→ **WHAT NEEDS TO BE DONE**
Exact copy, pictures excluded: please retype the lines from the start of the material through the line containing "Image resolution: width=1568", both ends included, and nothing more.

→ **STORED DATA**
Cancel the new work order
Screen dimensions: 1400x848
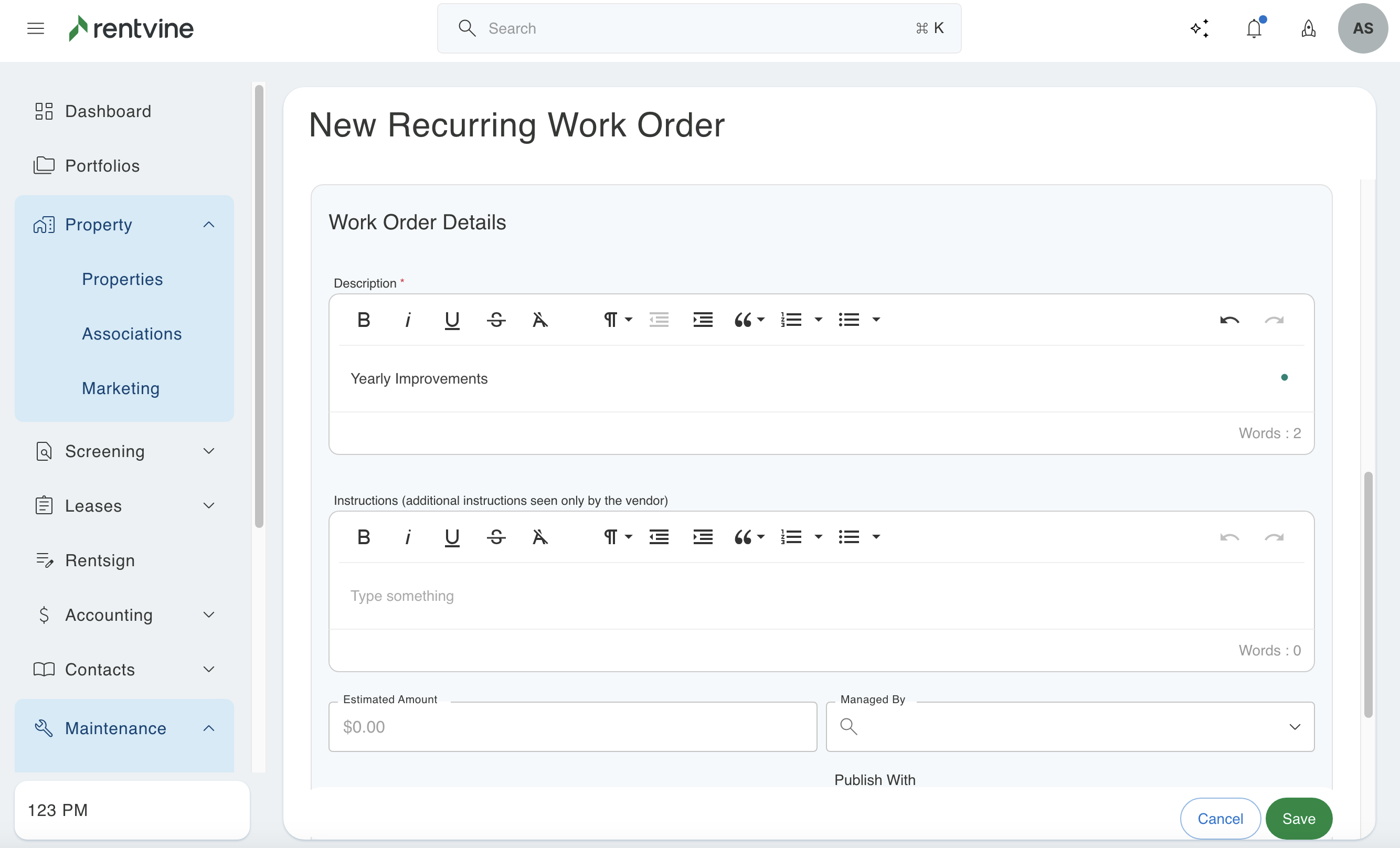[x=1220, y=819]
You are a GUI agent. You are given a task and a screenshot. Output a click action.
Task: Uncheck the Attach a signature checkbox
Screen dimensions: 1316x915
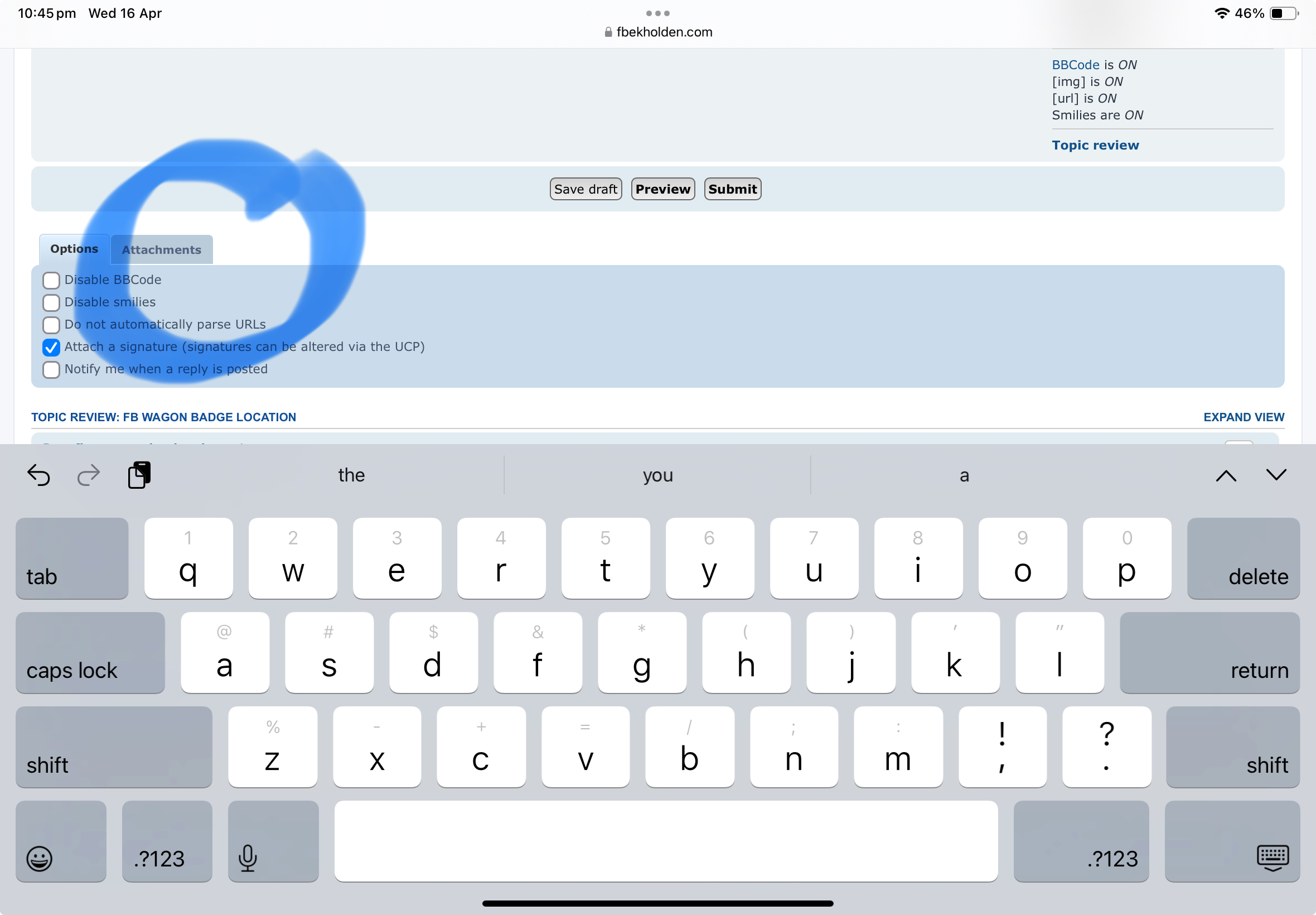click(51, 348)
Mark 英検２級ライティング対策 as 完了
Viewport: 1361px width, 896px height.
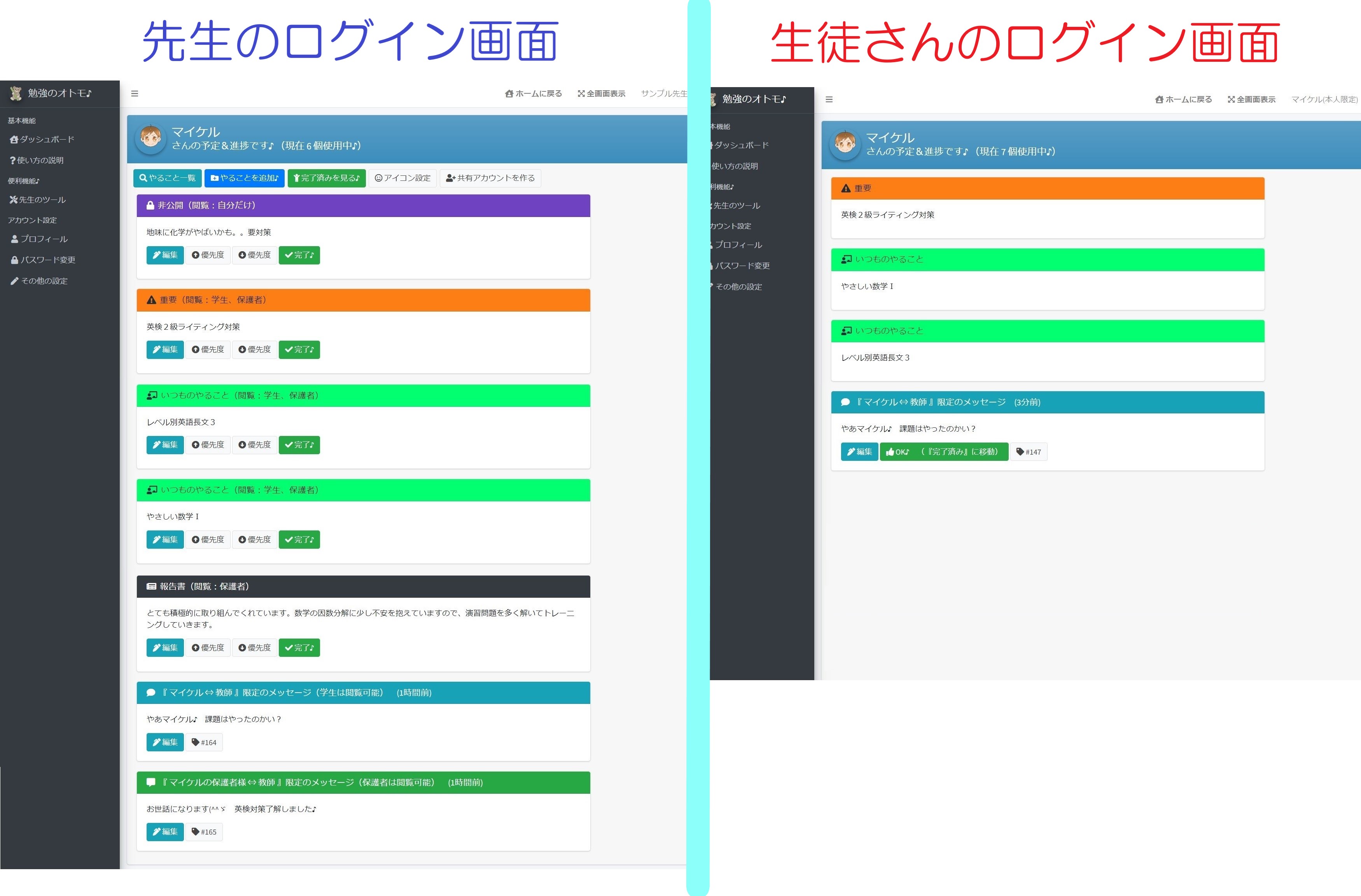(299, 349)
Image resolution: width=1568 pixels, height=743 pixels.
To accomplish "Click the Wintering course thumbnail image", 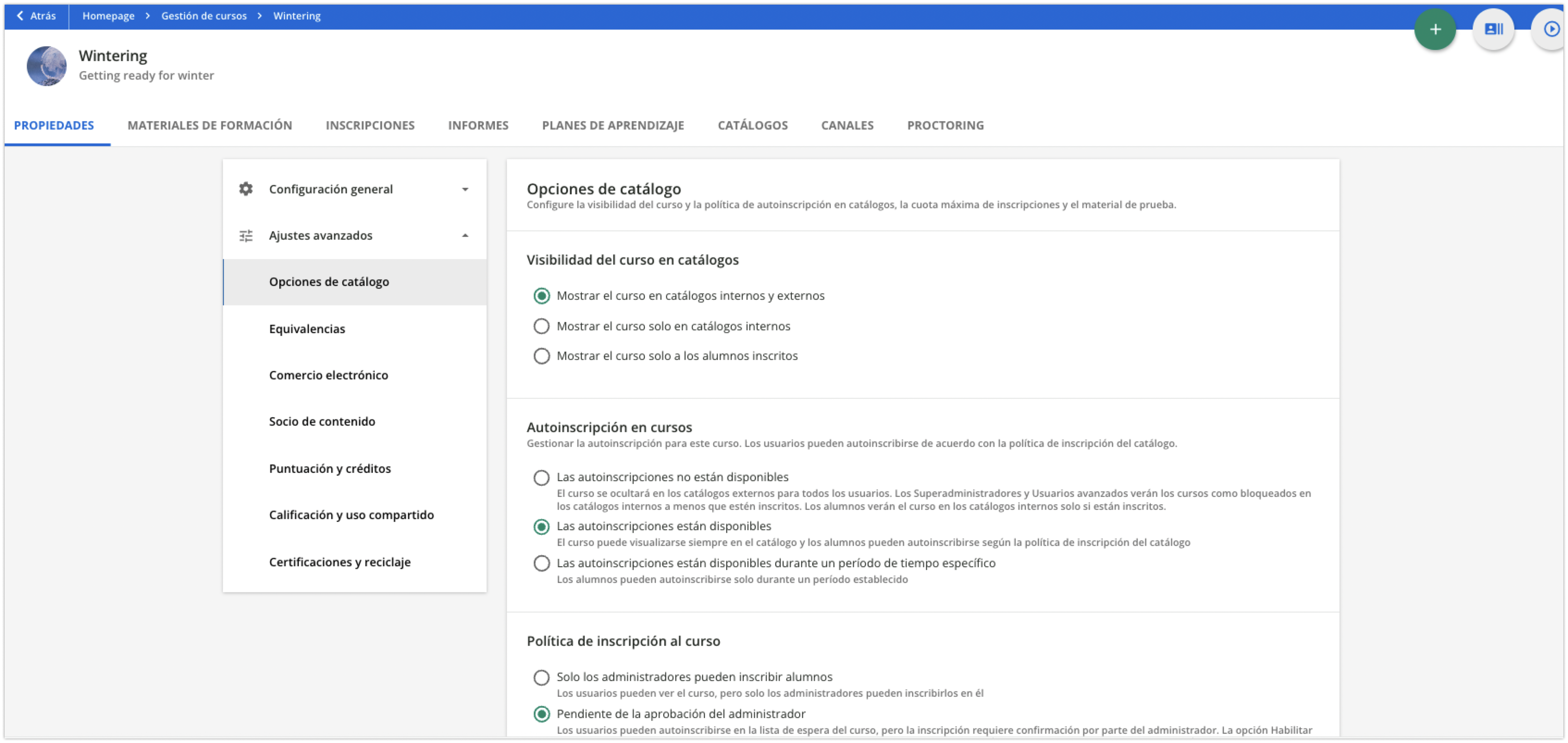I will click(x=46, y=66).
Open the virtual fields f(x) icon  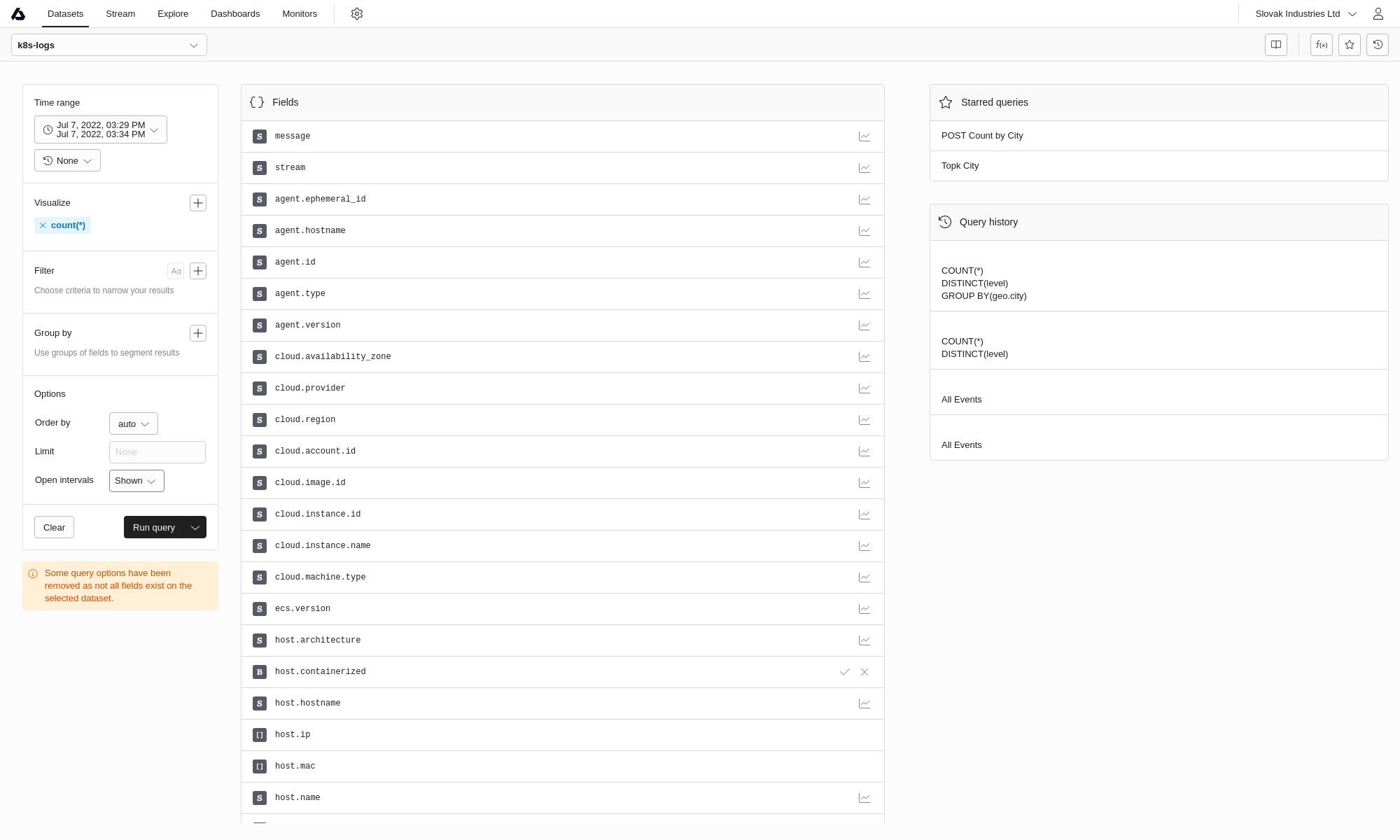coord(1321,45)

→ **ANSWER TO THE EXERCISE**
Cancel the new work order
Screen dimensions: 1400x848
[x=1220, y=819]
You are a GUI agent. You are given a task and a screenshot. Output a click action.
Task: Uncheck the Attach a signature checkbox
Screen dimensions: 1316x915
click(51, 348)
Mark 英検２級ライティング対策 as 完了
Viewport: 1361px width, 896px height.
(299, 349)
Image resolution: width=1568 pixels, height=743 pixels.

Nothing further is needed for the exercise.